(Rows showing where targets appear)
• • • • • • •
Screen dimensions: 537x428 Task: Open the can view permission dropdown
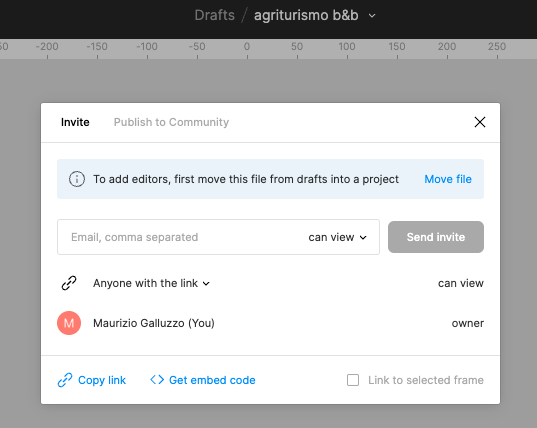(337, 237)
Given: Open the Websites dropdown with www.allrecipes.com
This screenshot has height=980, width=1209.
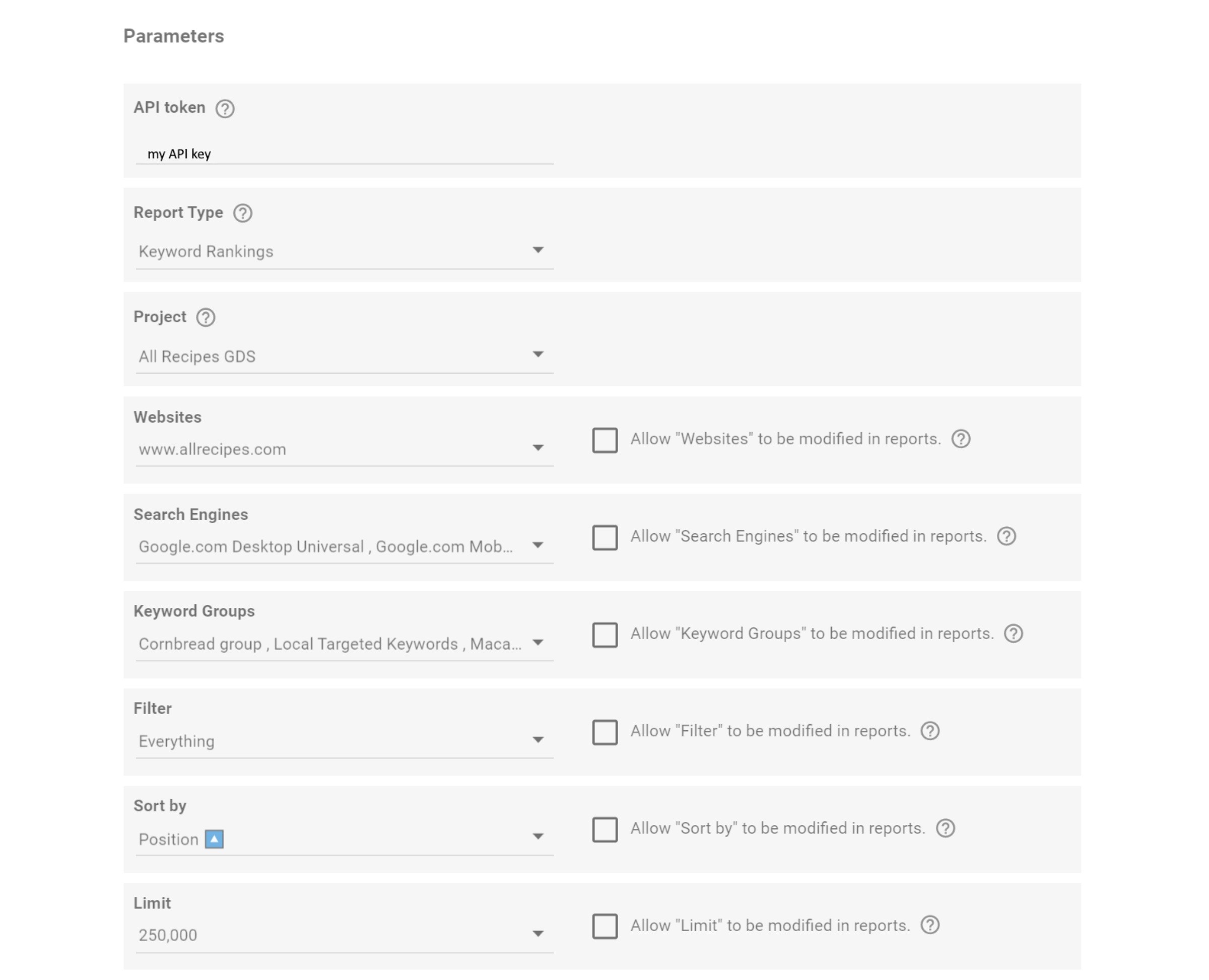Looking at the screenshot, I should 345,450.
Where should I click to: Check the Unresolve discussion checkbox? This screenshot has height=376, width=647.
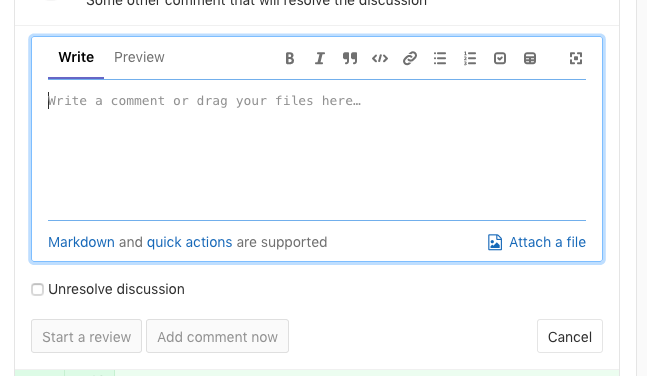[38, 289]
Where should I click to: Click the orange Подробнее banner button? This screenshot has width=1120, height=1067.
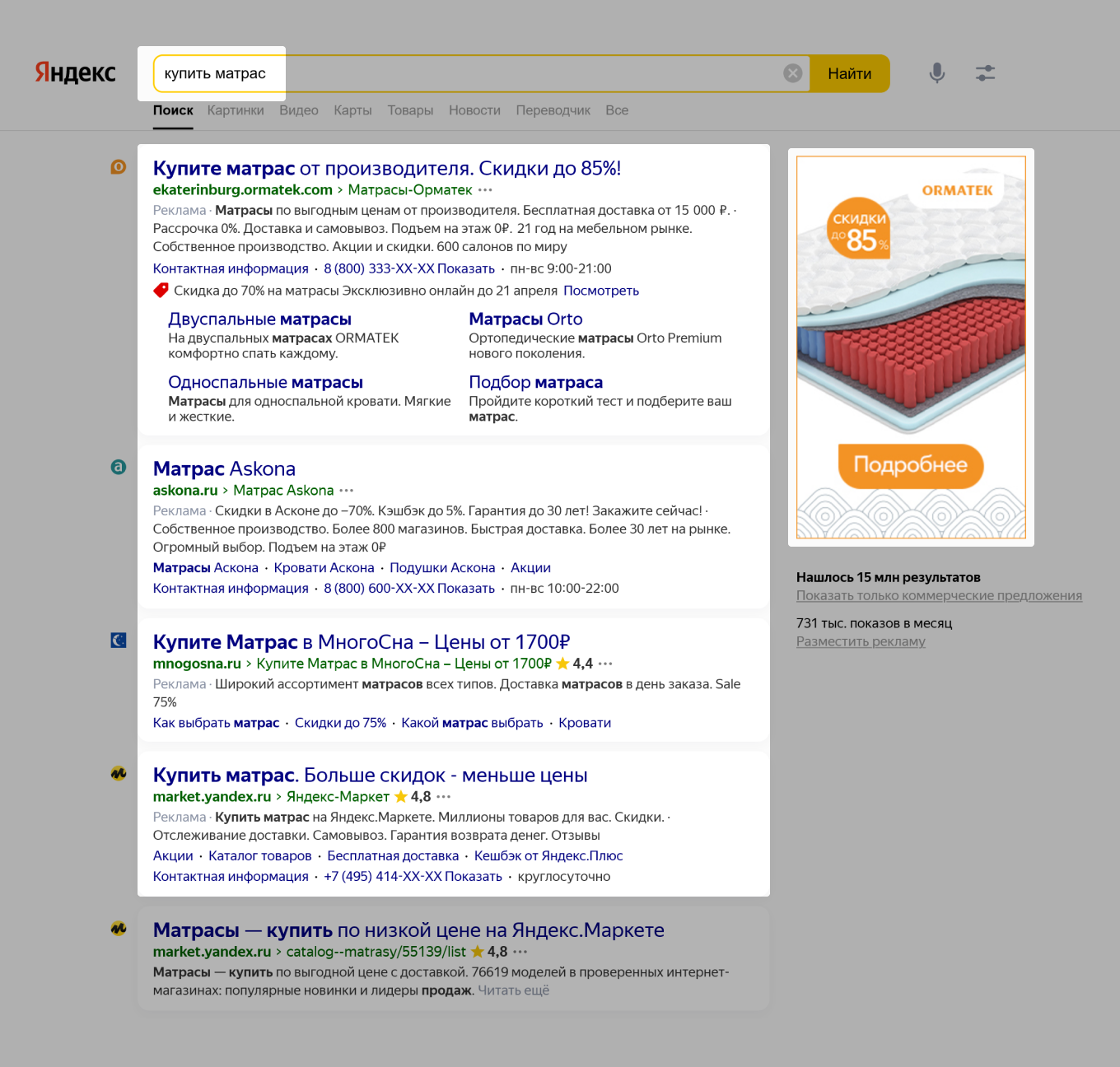click(x=911, y=465)
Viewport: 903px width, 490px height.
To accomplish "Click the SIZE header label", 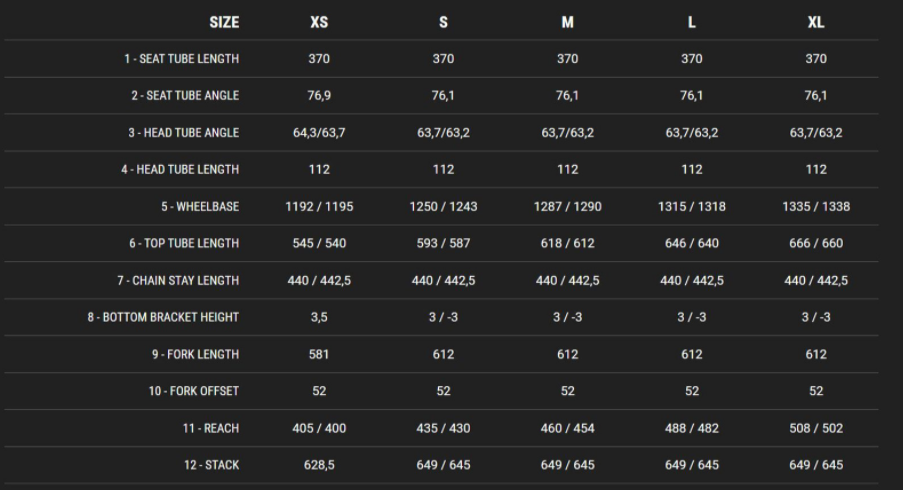I will [224, 22].
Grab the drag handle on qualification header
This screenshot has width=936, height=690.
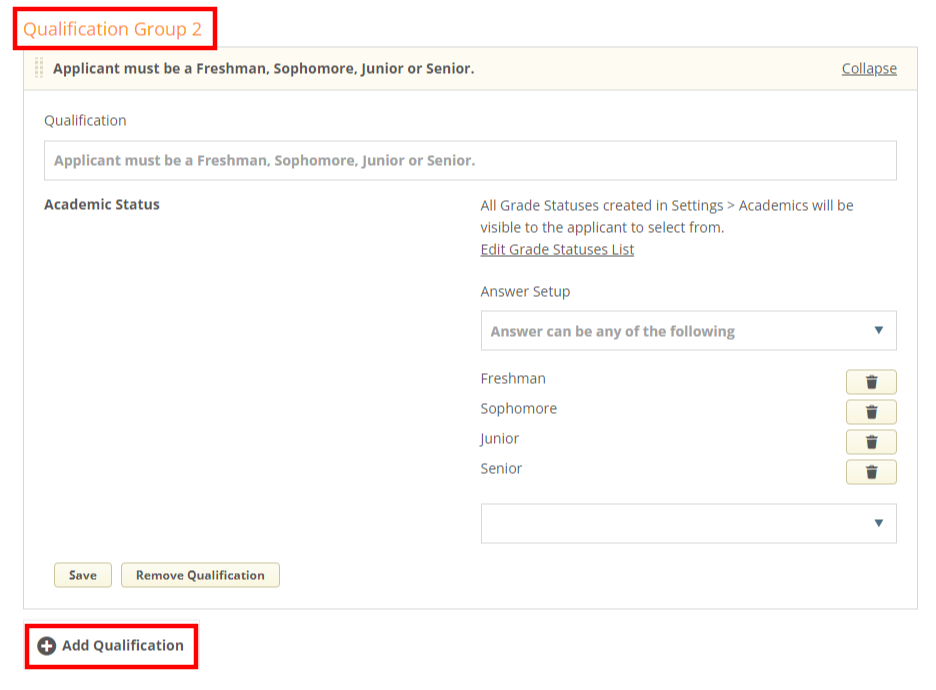[x=39, y=68]
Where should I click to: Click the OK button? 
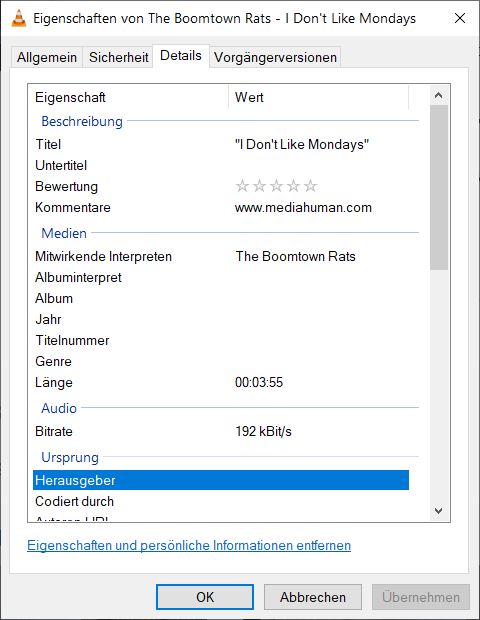[205, 597]
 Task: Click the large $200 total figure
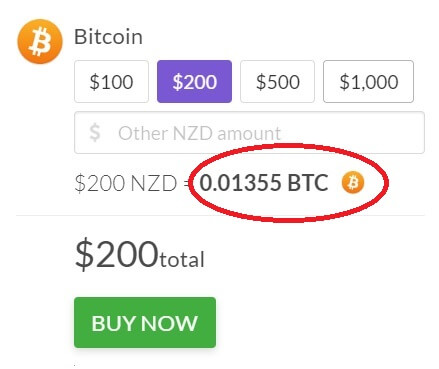coord(116,254)
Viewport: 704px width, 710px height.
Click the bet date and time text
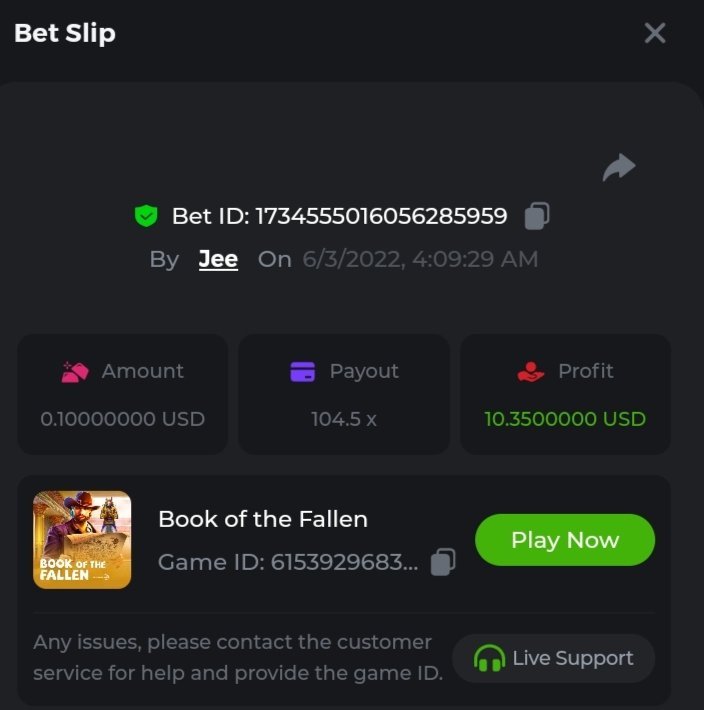pos(420,260)
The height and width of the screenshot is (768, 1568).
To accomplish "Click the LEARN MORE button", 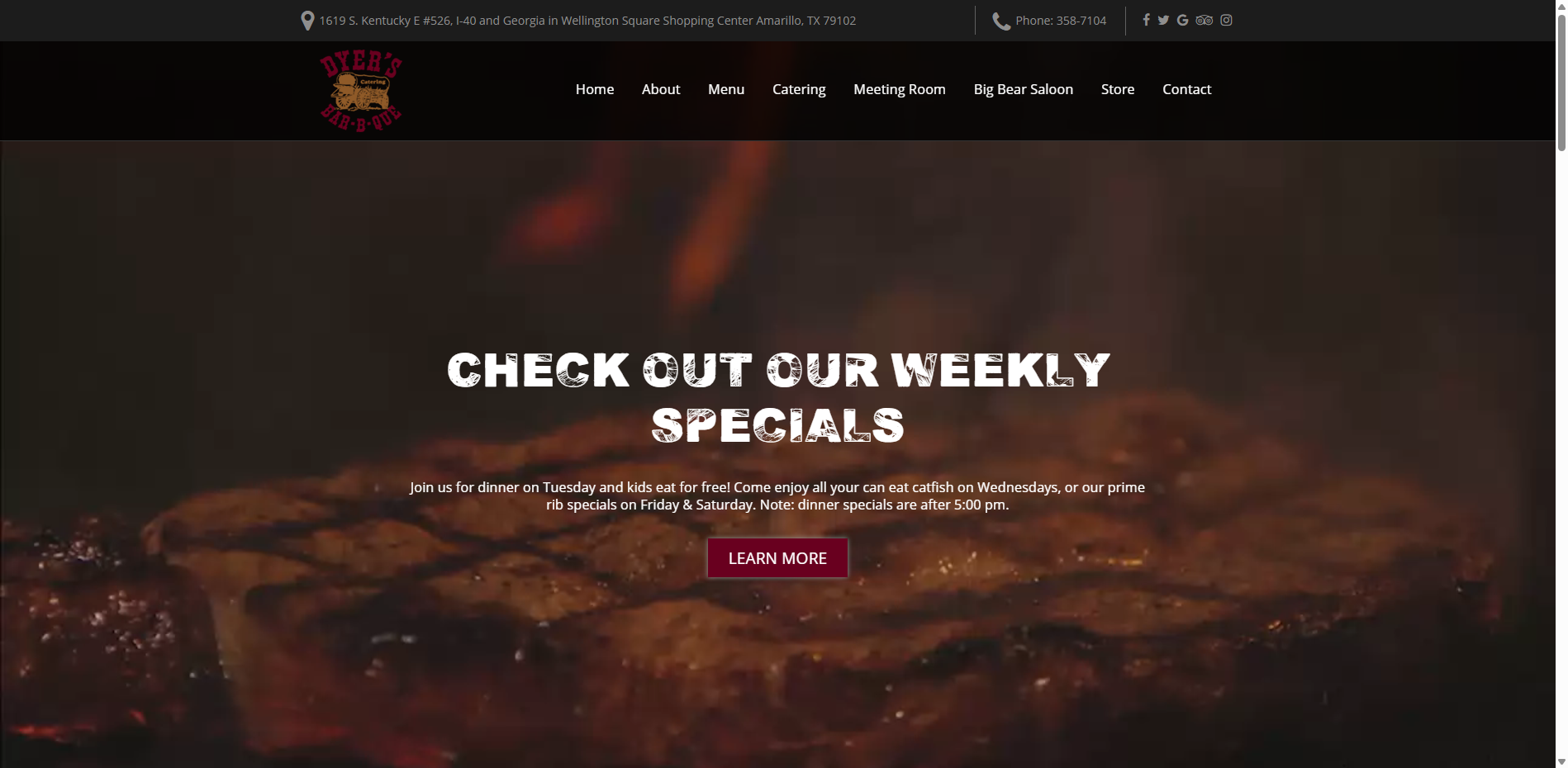I will click(x=777, y=558).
• • • • • • •
--- Aim of the exercise ---
Which lines of the data above contain the word "This"? Pick them out and copy each one in full.

--- Exercise answer ---
This screenshot has height=980, width=1209.
Where should I click to: Check the Unresolve discussion checkbox? This screenshot has height=376, width=647.
Where should I click to: Click the orange Подробнее banner button? This screenshot has width=1120, height=1067.
This screenshot has width=936, height=690.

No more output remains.